Jammed packed with work by both established and rising choreographers, there’s a lot to get through in one evening. Luckily, this group of independent professional dancers based in Scotland take us on a journey that won’t discourage audiences.

Each piece shown at The Studio at the Edinburgh Festival Theatre will be the first time they’re performed to a Scottish audience. Most notably is Royston Maldoom’s Adagietto No.5.

The first section of the show, New Work, is a four-piece sequence that uses the music by the American band Puscifer. Recognised for featuring on the soundtracks of high octane action films, such as Transformers 3, it aims to challenge both the physical and artistic side of each dancer.

Showcasing the talent of up-and-coming choreographers, the performers glide through each song with sharp and sleek precision. However, while some sequences stand taller than others, it unfortunately lacks in the emotional impact that it tries to create.

*SUPPLIED DATA*:
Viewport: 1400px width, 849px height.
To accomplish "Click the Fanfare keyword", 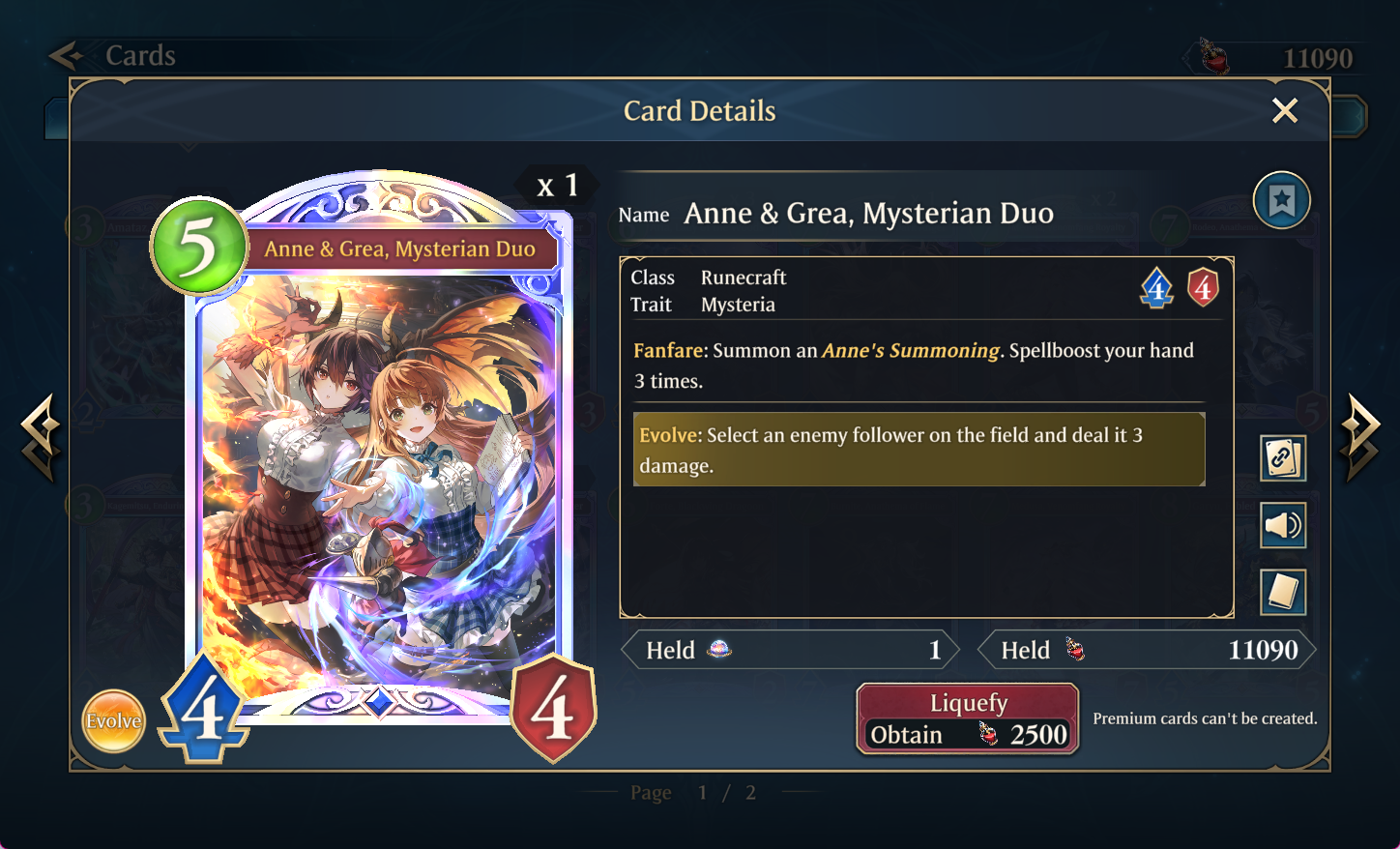I will pos(670,350).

*GOALS*:
a) In the dance review, rewrite the paragraph beginning "The first section of the show" as a shorter bulleted list that keeps its main facts.
b) Go on with the dance review from the point where it stops.

*RESULTS OF THE EXERCISE*:
a)
- The show's first section, New Work, is a sequence of four pieces.
- It is set to music by the American band Puscifer, recognized from the soundtracks of high-octane action films such as Transformers 3.
- It aims to challenge each dancer both physically and artistically.

b)
But the true talent that these performers have, especially Joel Wilson and Aikaterini Chatzaki, lies in Maldoom’s pieces. Black Earth, pays homage to the people Maldoom met while travelling through south-eastern Europe. Performed entirely by Wilson, his interaction with Fazil Say’s piano composition is what really makes this piece shine. His emotion and stage presence provides a wonderfully insightful performance, which will leave audiences engrossed throughout.

Adagietto No.5 also demonstrates the professional side that this dance group have. Filled with more intricate moves, the performers show confidence when tackling Maldoom’s work. Gustav Mahler’s music, mixed with the emotional story of shifting relationships, still stands strong when it was first performed almost 40 years ago.

The final instalment comes from Polish choreographer, Malgorzata Dzierzon, and her 2009 piece, For P. The precise choreography in Szymon Brzoska’s music successfully brings everything together for a satisfying finish.